Elasticsearch post aggregation string filter


I have a system with devices that communicate through some gateways, and then in backend metrics are saved in elasticsearch.

I want to know the sensors that are now communicating through a specific gateway_id.

I have a mapping like this one:

{
  "mappings": {
    "properties": {
      "context": {
        "properties": {
          "gateway": {
            "type": "text",
            "fields": {
              "keyword": {
                "type": "keyword",
                "ignore_above": 256
              }
            }
          },
          "id": {
            "type": "text",
            "fields": {
              "keyword": {
                "type": "keyword",
                "ignore_above": 256
              }
            }
          }
}},
      "timeserver": {
        "type": "date"
      },
      "timestamp": {
        "type": "date"
      },
      "type": {
        "type": "text",
        "fields": {
          "keyword": {
            "type": "keyword",
            "ignore_above": 256
          }
        }
      },
      "value": {
        "type": "double"
      }
    }
  }
}

In the gateway field is saved, as a string, the id of the gateway used for each metric.

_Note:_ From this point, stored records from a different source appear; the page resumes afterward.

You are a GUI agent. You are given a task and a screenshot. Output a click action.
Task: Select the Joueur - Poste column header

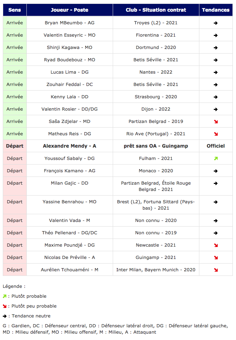click(69, 10)
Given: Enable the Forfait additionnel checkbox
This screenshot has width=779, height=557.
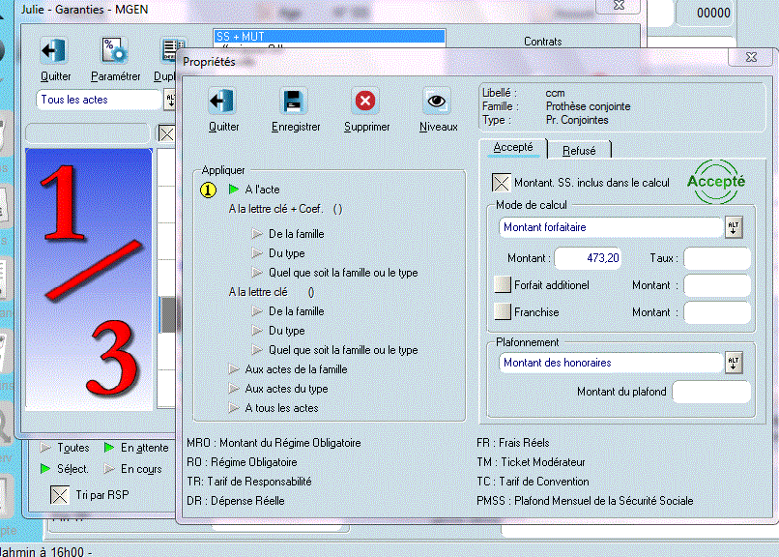Looking at the screenshot, I should click(x=502, y=285).
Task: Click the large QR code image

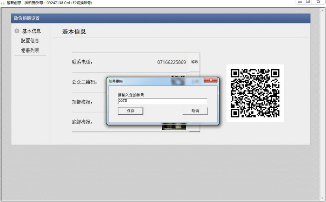Action: [255, 93]
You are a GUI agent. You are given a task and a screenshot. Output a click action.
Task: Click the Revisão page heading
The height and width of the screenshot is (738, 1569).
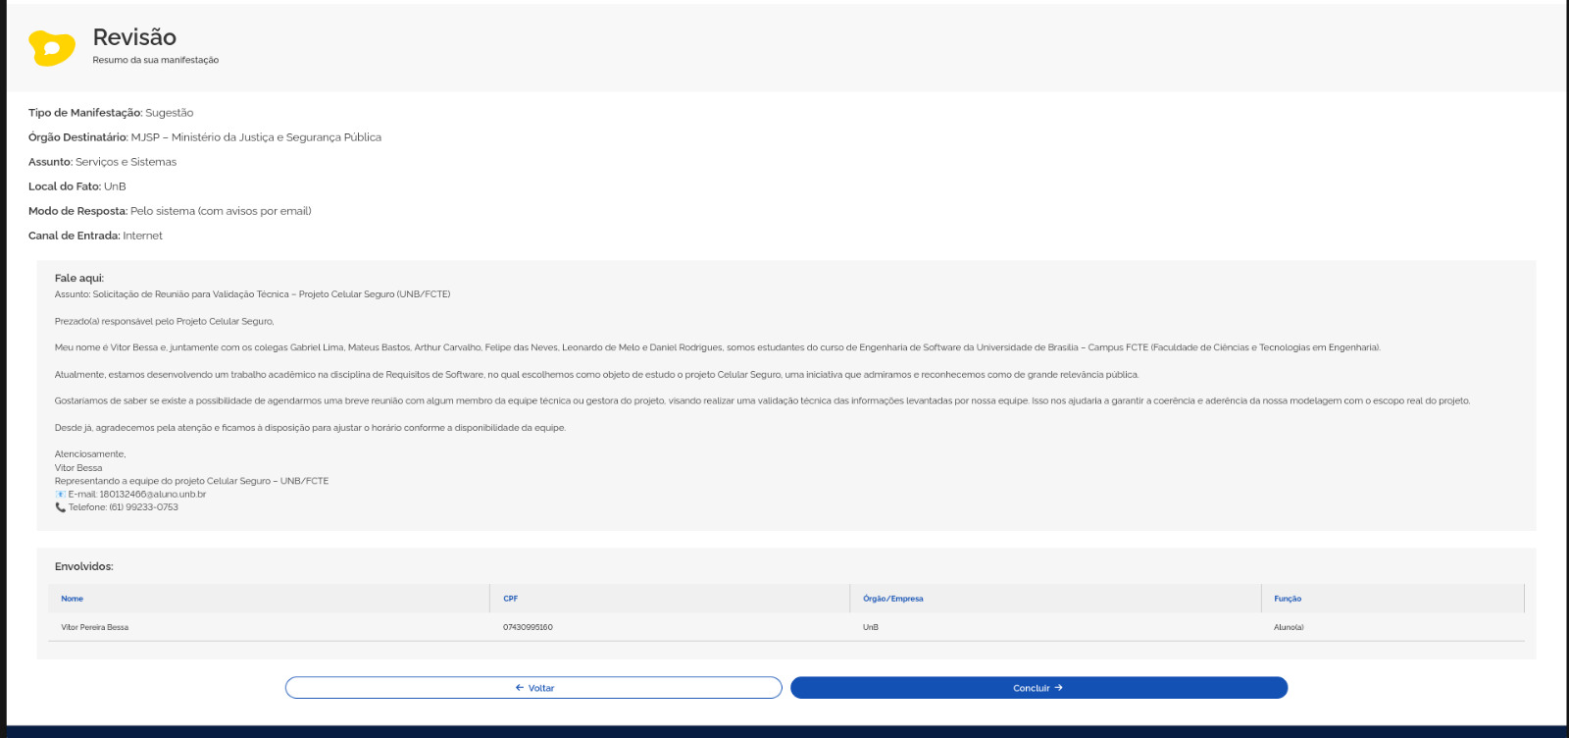[x=134, y=37]
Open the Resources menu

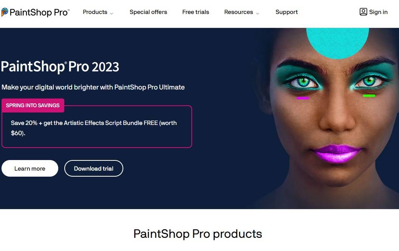click(x=238, y=12)
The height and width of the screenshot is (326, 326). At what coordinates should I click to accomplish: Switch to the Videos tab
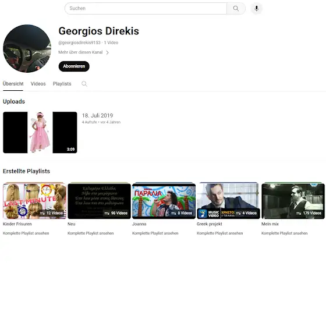click(38, 84)
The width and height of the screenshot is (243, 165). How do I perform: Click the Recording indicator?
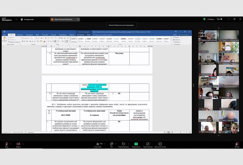coord(210,19)
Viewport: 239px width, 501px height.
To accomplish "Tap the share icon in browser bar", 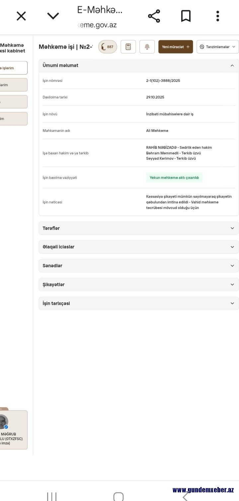I will click(154, 16).
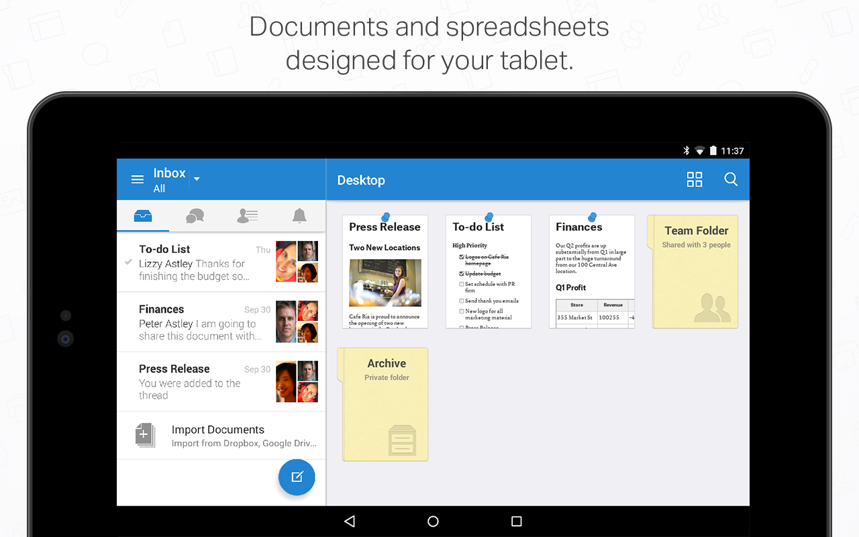
Task: Expand the Inbox All dropdown arrow
Action: pyautogui.click(x=197, y=179)
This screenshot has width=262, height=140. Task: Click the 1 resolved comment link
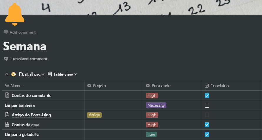point(28,59)
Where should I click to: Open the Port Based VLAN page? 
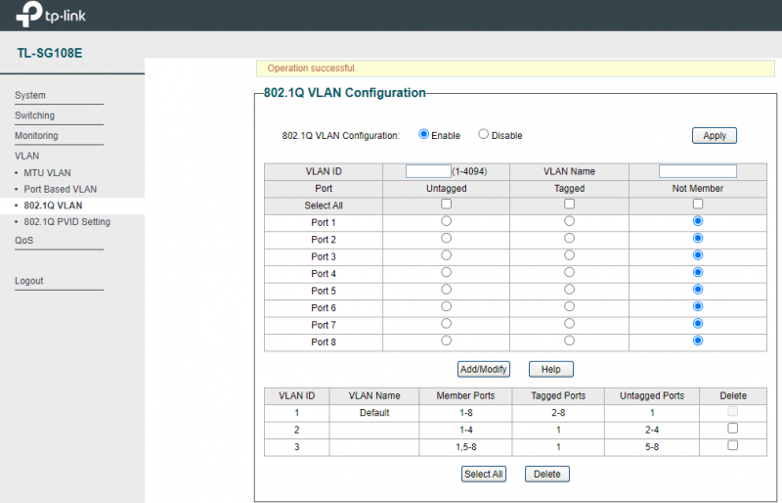[x=60, y=189]
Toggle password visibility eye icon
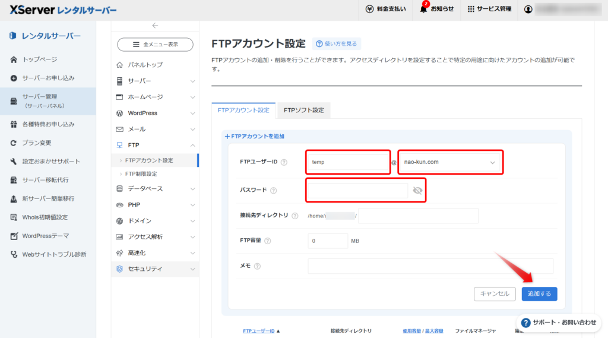This screenshot has width=608, height=338. [x=417, y=191]
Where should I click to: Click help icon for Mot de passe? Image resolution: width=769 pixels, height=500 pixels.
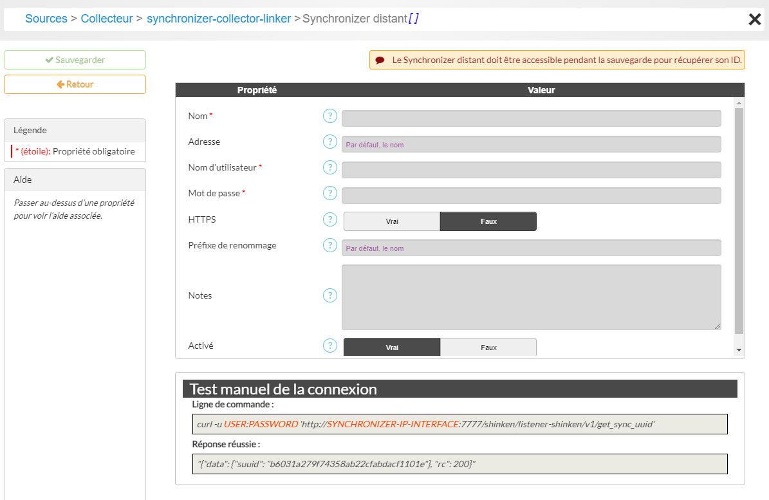point(329,193)

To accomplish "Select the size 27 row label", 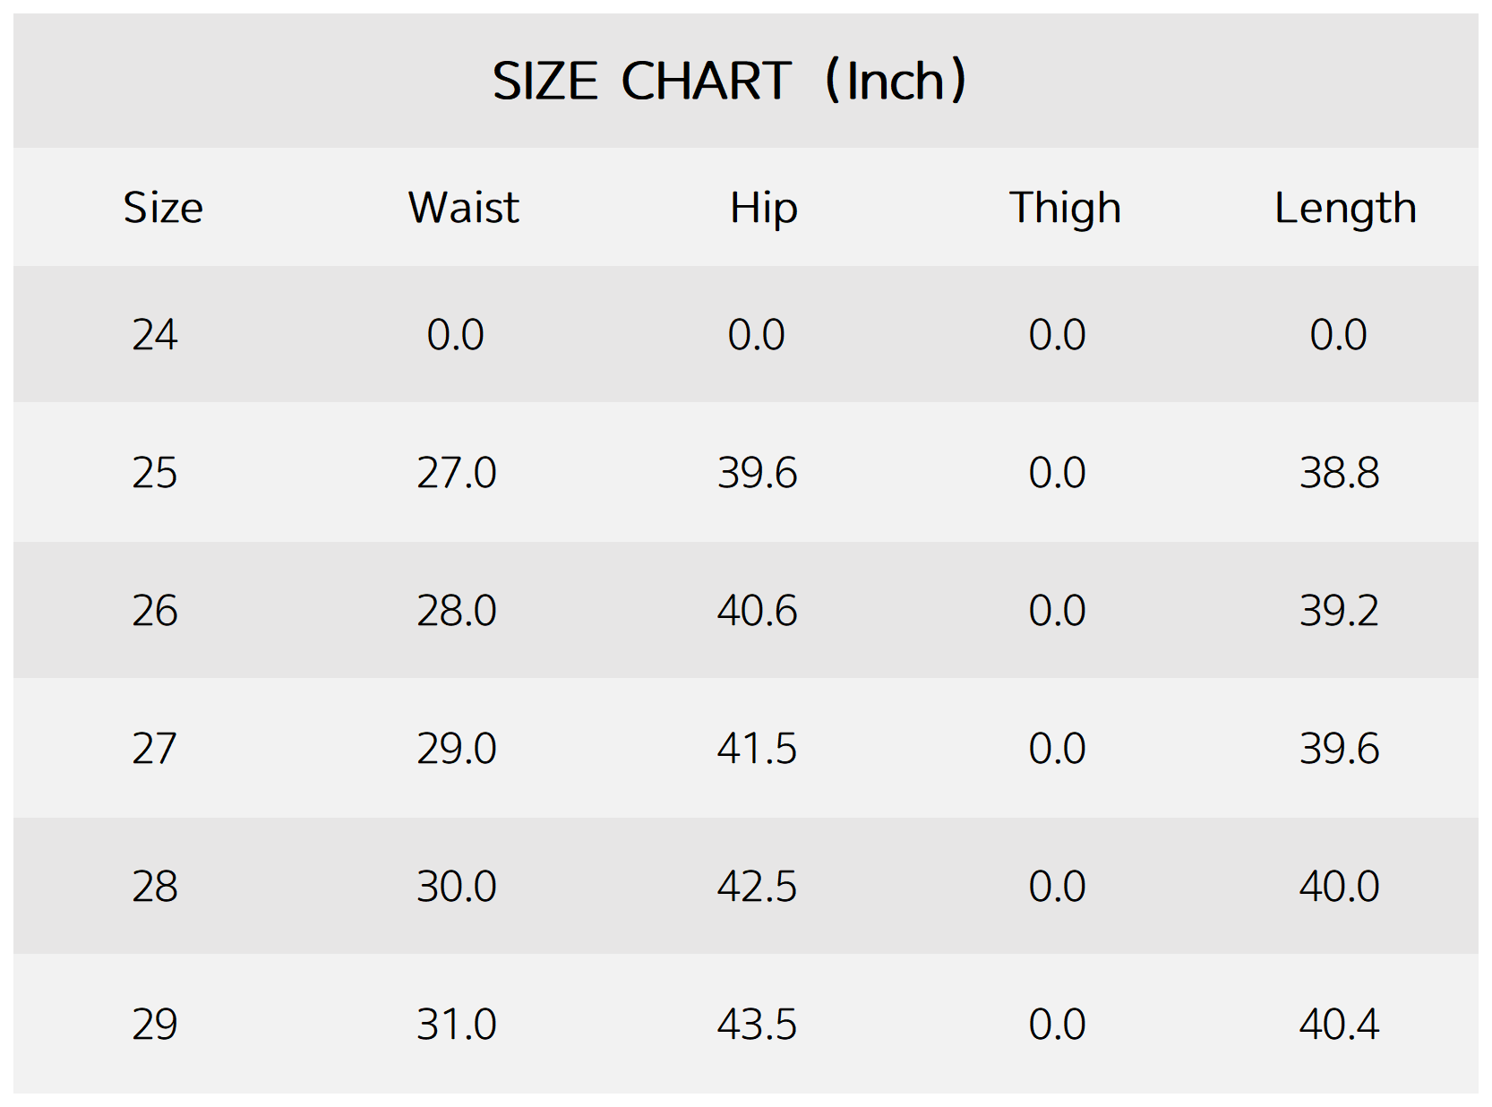I will point(155,749).
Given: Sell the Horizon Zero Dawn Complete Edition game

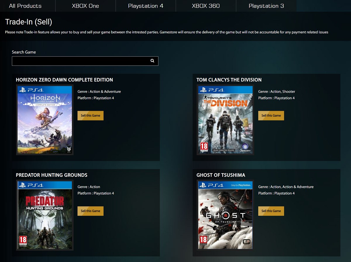Looking at the screenshot, I should point(90,115).
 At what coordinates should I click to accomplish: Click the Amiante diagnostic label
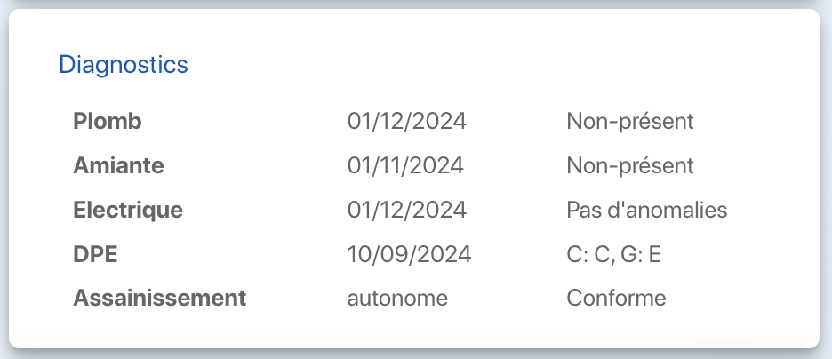click(118, 166)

I am able to get the last communication for each device, with this query:

GET _search
{
  "size": 0,
  "aggs": {
    "id_agg": {
      "terms": {
        "field": "context.id.keyword"
        , "size": 10000
      },
      "aggs": {
        "group_docs": {
          "top_hits": {
            "size": 1,
            "sort": [
              {
                "timestamp": {
                  "order": "desc"
                }
              }
            ]
          }
        }
      }
    }
  },
  "query": {
    "bool": {
      "filter": [
        {
          "term": {
            "_index": "measurements.group.*"
          }
        }
      ]
    }
  }
}

But how can I filter this aggregation result, to get only the sensors that are currently using a specific gateway? Adding something like: "filter": {"term":{"context.gateway": {"value": "request_gateway_serial" }} },

I have searched for bucket_selector aggregation, and pipeline aggregations, but didn't find a way, and looks to me that they only work with numeric values, no strings, like my gateway field.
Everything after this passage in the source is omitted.